Deutsche Bank recently released its Alternative Investment Survey, the 16th annual. This year the questionnaires received replies from 436 global hedge fund investors, with assets under management of $2.1 trillion, who shared their insights, sentiments, and allocation plans. 

Glenn Bunn, co-head of Prime Finance at DB, said in a statement that 2017 was a transitional year for the industry, with improved performance, positive flows, and a shift in momentum. “One in every two investors plans to grow their allocation to hedge funds in the next 12 months,” Bunn said. “We found that the average respondent expects to boost the size of their portfolio by $129 million this year.”

DB: Investors Newly Optimistic About Hedge Funds

The plans to boost the portfolio owe something, surely, to the performance in 2017, when the average respondents hedge fund portfolio had achieved a year to date return (before December numbers became available) of 7.97%. The comparable number a year before was just 2.99%.

One of the Most Comprehensive

The respondents come from 21 different companies, and DB describes the survey as “one of the most comprehensive in the industry, focused on pension funds, sovereign wealth funds, endowments, foundations, insurance companies, consultants and funds of hedge funds.”

Over the year, the HF industry grew by 6.4%; assets under management reached the record figure $3.21 trillion at year’s end.
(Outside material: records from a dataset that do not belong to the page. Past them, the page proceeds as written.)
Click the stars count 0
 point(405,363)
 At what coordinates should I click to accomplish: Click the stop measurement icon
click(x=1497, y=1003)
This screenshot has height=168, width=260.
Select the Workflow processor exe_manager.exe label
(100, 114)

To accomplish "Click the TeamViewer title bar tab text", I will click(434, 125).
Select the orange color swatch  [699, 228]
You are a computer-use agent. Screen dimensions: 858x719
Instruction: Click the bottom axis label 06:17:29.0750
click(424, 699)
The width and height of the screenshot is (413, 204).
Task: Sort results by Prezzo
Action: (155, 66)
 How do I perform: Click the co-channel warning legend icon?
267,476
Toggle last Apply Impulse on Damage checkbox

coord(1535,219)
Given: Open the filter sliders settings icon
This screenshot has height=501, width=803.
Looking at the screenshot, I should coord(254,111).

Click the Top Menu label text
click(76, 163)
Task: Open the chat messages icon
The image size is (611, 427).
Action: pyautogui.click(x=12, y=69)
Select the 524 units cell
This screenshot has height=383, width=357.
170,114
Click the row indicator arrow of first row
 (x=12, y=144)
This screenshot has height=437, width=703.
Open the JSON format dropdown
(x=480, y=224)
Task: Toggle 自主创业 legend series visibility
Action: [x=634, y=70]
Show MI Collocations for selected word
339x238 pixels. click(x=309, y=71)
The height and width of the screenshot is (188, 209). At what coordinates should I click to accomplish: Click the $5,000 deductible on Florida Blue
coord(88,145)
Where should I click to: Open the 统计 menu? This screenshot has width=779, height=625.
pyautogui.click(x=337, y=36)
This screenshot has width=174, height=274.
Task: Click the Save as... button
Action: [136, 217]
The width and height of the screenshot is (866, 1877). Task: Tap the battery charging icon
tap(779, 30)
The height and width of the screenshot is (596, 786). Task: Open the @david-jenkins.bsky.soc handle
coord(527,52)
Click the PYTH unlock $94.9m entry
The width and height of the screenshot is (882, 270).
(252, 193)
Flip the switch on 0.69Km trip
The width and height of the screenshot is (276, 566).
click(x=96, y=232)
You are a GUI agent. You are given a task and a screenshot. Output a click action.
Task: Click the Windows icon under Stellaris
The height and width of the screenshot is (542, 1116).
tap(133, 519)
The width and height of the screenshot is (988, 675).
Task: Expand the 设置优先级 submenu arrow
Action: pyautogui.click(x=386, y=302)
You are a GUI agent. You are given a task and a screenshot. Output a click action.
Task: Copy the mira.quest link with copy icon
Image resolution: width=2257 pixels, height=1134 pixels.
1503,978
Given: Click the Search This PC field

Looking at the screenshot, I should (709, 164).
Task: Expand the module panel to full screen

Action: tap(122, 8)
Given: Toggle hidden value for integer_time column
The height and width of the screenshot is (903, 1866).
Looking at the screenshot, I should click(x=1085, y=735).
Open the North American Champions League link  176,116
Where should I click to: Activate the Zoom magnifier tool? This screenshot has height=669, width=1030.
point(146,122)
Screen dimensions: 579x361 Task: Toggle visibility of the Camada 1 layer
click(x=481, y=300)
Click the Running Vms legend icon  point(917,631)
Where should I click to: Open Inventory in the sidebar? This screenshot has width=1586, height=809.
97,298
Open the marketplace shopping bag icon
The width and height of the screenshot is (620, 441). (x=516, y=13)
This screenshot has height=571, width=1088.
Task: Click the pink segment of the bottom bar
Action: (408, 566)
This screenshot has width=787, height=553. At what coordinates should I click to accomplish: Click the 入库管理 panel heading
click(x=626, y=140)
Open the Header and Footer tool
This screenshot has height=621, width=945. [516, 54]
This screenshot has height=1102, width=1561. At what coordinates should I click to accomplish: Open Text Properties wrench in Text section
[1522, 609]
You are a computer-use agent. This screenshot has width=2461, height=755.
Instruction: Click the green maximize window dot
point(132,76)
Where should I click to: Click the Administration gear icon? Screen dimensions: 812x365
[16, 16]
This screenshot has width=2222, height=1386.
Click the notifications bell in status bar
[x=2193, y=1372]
In last year’s survey, investors’ predictions had fallen a bit short, holding that the year’s end figure would be $3.14 trillion.

For the year to come, respondents are predicting further expansion, and a year’s end AUM of $3.42 trillion.

Half of the respondents expect to increase their own allocation. Another 39% said they will maintain their allocation where it is, so that only 11% plan to reduce it. Last year, only 37% of survey respondents were saying they expected to enhance this sliced of their portfolio, 41% expected to hold to the status quo, and 22% planned to reduce.